The Indian Express gave 3 out of 5 stars stating "Rahul Ravindran has not set this story in a perfect world. The hero’s family is regressive in its thinking even as all of them seem lovely. The hero is a womanizer. Sam also seems to enjoy trips to strip clubs and so on. And yet, the film is not crass. It is an imperfect world and we should accept something good even if we find it in the most unlikely places". The New Indian Express gave 2.5 out of 5 stars stating "Save for a few comic sequences provided by Vennela Kishore, Manmadhudu 2 is a bumpy ride that struggles to take off at the right time. The convoluted plot devoid of the emotional arc makes it a dreary affair". The News Minute stated "The film has its moments but holds itself back too much and Nagarjuna's character, especially, needs more work".

Sangeetha Devi Dundoo of The Hindu wrote "Manmadhudu 2 doesn’t live up to that promise and here’s hoping that with the next one, Rahul will be back in form". Hindustan Times gave 1.5 out of 5 stars stating "Despite decent performances by the film’s lead cast, Nagarjuna and Rakul Preet Singh, the film’s writing is a huge let down.

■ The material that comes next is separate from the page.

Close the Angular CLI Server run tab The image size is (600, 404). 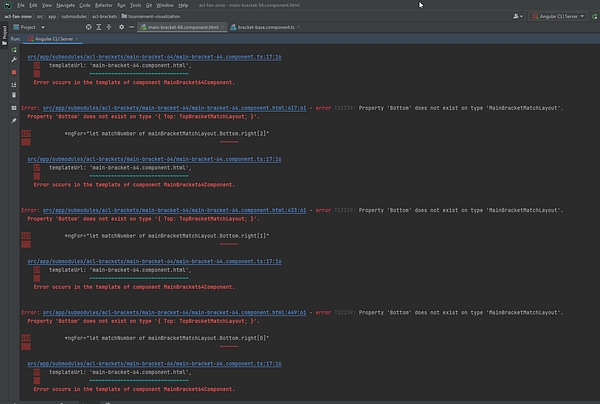78,38
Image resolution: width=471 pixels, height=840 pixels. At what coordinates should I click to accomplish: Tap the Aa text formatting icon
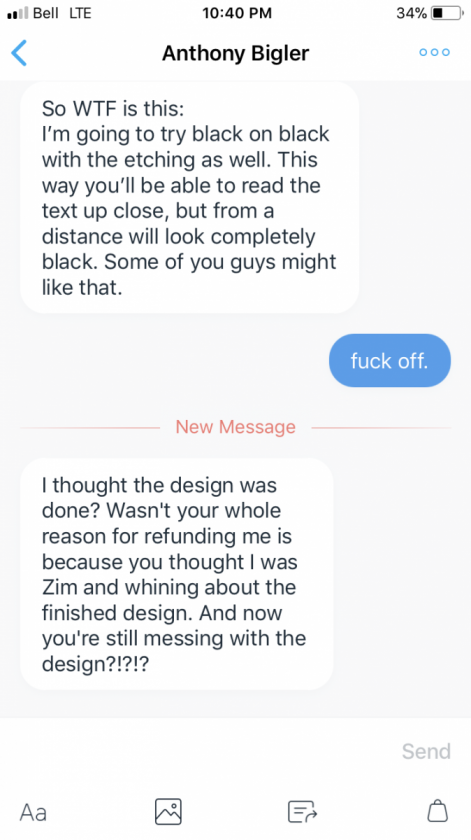33,812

Except for a couple of funny one-liners, the film is a disgrace and shouldn’t belong to the world of Manmadhudu". Deccan Chronicle stating "Manmadhudu 2 is a big blunder from Nagarjuna, who bought the remake rights of the French film. He spoke very highly about this film but it does not come to pass. The film’s leading lights stressed many times that the film is for a family audience, it is anything but that".